Fish Face Sake (get "fish faced" while keeping your plants green! ;))

I'm using yeast CO2 injection. My quest for a longer-lived "load" took me to my local brewing supply store where the sales associate recommended Red Star "Premier Cuve'e active dry wine yeast (or Levur Oenologique Se'che et Active, if you're not a fish person )

He said it would have highest tolerance for ethanol build up. I pitched it to my 32 oz. water bottle CO2 generator at 100F to 105F, as recommended on the package, and found the yeast to not run quite as "hot" as my previous baking yeast. To compensate, I doubled the dose of the new Premier Cuve'e yeast to a full tsp. (pitched to 32 oz of water, 1 cup of white sugar, and 1/4 tsp. of baking soda to help with Portland, Oregon's KH=0 water).

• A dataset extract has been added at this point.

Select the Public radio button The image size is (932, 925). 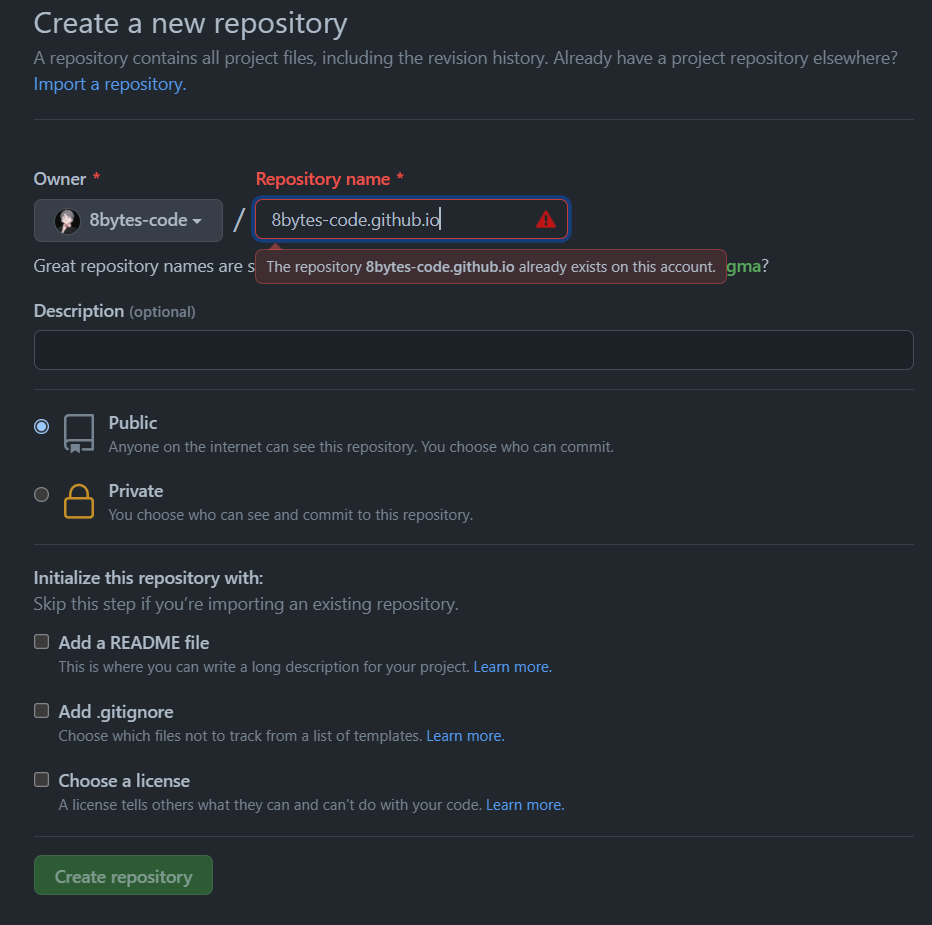click(42, 426)
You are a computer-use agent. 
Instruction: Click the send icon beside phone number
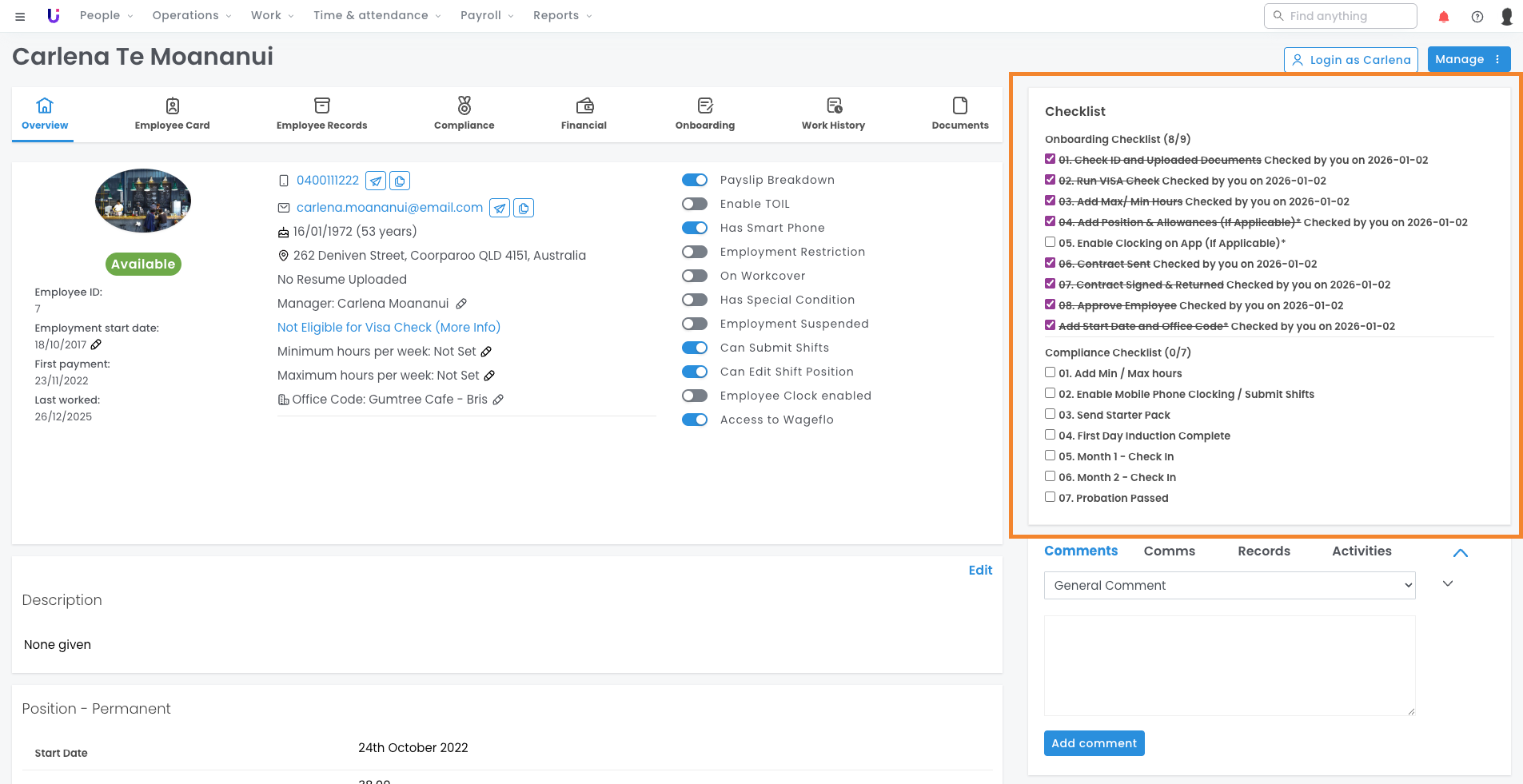coord(376,181)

The first thing I noticed was my ladder diffuser didn't clog up with yeast debris (or some other mystery debris) any more and I no longer needed to do daily cleanings to keep the bubbles from "derailing" or stalling in the viscous mystery goup.

I let the Cuve'e run for about week with no reduction in output, but I decided to refresh the batch, given that I'll be out of town for most of the week following Easter. When I opened the water bottle, I was not greeted with the usual sickeningly sweet "brewery blast" smell. Instead, the aroma was much more refinded...more...more, well, French or something! Having brewed many a bottle of beer in my youth, I decided to evaluate with a taste test. Wow--what a nice tasting Sake wine! I found it to be quite drinkable--and this was without any special hoity-toity Jananese rice, even. Maybe slightly light in the bitter after note department, but featuring a nice semi-sweet initial impression. Perhaps some aging would help.

I filtered the stuff through a paper coffee filter and put it in the fridge--this isn't your daddy's hot sake--after all, it's a fine cold a'-sake wanna-be like they server in the Narita airport!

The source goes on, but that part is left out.